Non-Profits and Litigation: When Ideas Get Judged
If you support nonprofit policy groups, you understand that ideas matter. They matter in education, in public discourse, and in the halls of government. But when it comes to discernible impact, there’s one place where ideas can matter a lot—in court. Court cases, after all, are intellectual battles—words on paper are pitted against one another, resulting in judicial rulings that affect the real world.
These lawsuits can range from major constitutional challenges to less prominent, but sometimes equally important, cases involving statutes and regulations. Freedom of Information lawsuits, for example, which challenge agency refusals to publicly disclose internal documents, have grown increasingly important in recent years. Under the Obama administration, agency officials grew increasingly adept at concealing documents via email aliases, personal email accounts, and texting.

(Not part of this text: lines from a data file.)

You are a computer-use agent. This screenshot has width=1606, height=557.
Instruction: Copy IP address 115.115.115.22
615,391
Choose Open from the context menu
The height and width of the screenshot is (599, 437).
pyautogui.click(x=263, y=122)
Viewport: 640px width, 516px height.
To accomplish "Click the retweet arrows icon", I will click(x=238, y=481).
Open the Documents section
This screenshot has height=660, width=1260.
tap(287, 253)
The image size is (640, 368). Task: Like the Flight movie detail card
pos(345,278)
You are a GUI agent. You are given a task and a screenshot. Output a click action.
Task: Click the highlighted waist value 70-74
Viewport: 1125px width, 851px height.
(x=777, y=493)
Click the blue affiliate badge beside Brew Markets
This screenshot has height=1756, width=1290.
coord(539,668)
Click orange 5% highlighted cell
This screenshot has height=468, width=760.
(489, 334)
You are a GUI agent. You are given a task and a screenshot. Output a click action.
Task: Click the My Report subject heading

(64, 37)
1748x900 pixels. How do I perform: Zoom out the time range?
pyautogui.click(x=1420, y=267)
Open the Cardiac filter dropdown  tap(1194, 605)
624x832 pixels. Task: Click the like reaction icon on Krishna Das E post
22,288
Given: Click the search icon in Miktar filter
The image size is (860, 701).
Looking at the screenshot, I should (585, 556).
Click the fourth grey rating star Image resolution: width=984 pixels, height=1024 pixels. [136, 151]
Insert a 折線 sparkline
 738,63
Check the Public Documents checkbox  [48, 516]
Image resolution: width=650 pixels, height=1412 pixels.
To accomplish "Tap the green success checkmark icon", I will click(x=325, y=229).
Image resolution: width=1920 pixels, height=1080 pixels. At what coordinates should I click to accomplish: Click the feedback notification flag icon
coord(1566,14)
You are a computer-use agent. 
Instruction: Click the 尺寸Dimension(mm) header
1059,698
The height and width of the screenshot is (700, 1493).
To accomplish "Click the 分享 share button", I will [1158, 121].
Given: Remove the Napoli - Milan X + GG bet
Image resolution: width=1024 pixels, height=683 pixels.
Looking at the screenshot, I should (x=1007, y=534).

My own organization, the Competitive Enterprise Institute (CEI), as well as groups like Judicial Watch and Cause of Action Institute, have challenged these subterfuges with considerable success, but whether disclosure will ultimately win out over new technologies of concealment is an open question.
Examples of Litigation in Action
Since its founding in 1984, CEI has used litigation as one means to produce policy change. One of our earliest cases was a challenge to CAFE, the federal government’s new-car fuel economy standards. These standards embodied a central planning approach to fuel economy, and they were rightly criticized by many economists for restricting consumer choice.
We focused on a less-appreciated aspect of this program—the fact that CAFE reduces vehicle crashworthiness by causing cars to be made smaller and lighter. The end result is that while CAFE might save us gasoline, it also costs lives, by some accounts, over 2,000 lives per year. The agency that runs this program is the National Highway Traffic Safety Administration, and so the incredible irony is that an agency whose middle name is safety (literally) is running a program that kills people. (That irony, I think, is a pretty unique civics lesson in its own right).
It took two lawsuits for us to win a federal appeals court ruling that NHTSA had illegally ignored this issue. And while we didn’t succeed in eliminating CAFE, our court decision temporarily helped prevent it from getting even more stringent, and more deadly, for years afterwards.
CEI’s more recent cases have focused on the rule of law and on government transparency. For example, we funded and coordinated a challenge to the Obama administration’s attempt to rewrite, via agency “interpretation,” the congressionally-enacted Obamacare statute.
This was a separation of powers case. Under the Constitution, the job of the executive branch is to implement the law, not write it. The Supreme Court ruled against us, 5-3, but the battle was far from futile; it helped ignite a policy debate that continues today.
We’re currently involved in a constitutional challenge to the Consumer Financial Protection Bureau over its unprecedented lack of accountability to both the president and Congress. That case relies heavily on our Supreme Court victory, several years earlier, on Sarbanes-Oxley.
CEI is far from the only group that uses litigation. The Pacific Legal Foundation (where I first worked after graduating law school) has won a number of major Supreme Court cases on property rights. The Institute for Justice has a remarkable level of victories, many in state courts, on such issues as the right to pursue an occupation. And other groups are litigating more and more, at both national and state levels.
Recently, the Center for Class Action Fairness (CCAF) merged with CEI. CCAF is scoring victories that drastically reduce the incentives for abusive class action settlements and thus the incentives for abusive class actions themselves. Merging with CEI strengthens these efforts and further leverages donor dollars.
Donor Considerations for Supporting Litigation Efforts
Beyond its immediate results, nonprofit litigation can be useful in other ways as well. It’s a way for organizations with access to lawyers to team up with other groups, especially those with grassroots members.
Most court cases require a showing of standing, and that often means demonstrating that real people have suffered an actual injury due to the government action being challenged. Membership groups are often able to canvass their members to find individuals who are most suitable for serving as individual plaintiffs. In our lawsuits against CAFE, we represented Consumer Alert, a small consumer group, and submitted affidavits from its members about their difficulty in finding affordable large cars.
Litigation activities aren’t all the same. In evaluating a nonprofit’s litigation work, there are some key things to look for: Was the group’s work the sole factor in the final judicial outcome? If not, did it at least contribute significantly to that outcome or was it simply one voice among many?
Litigation may strike some people as uncouth. But for policy groups, it can be an essential means for getting results. Lawsuits aren’t always a test of whether the policies we believe in are good or bad. In fact, some would say they rarely are. But sometimes, when both the stars and the statutes are right, lawsuits can make all the difference in the world.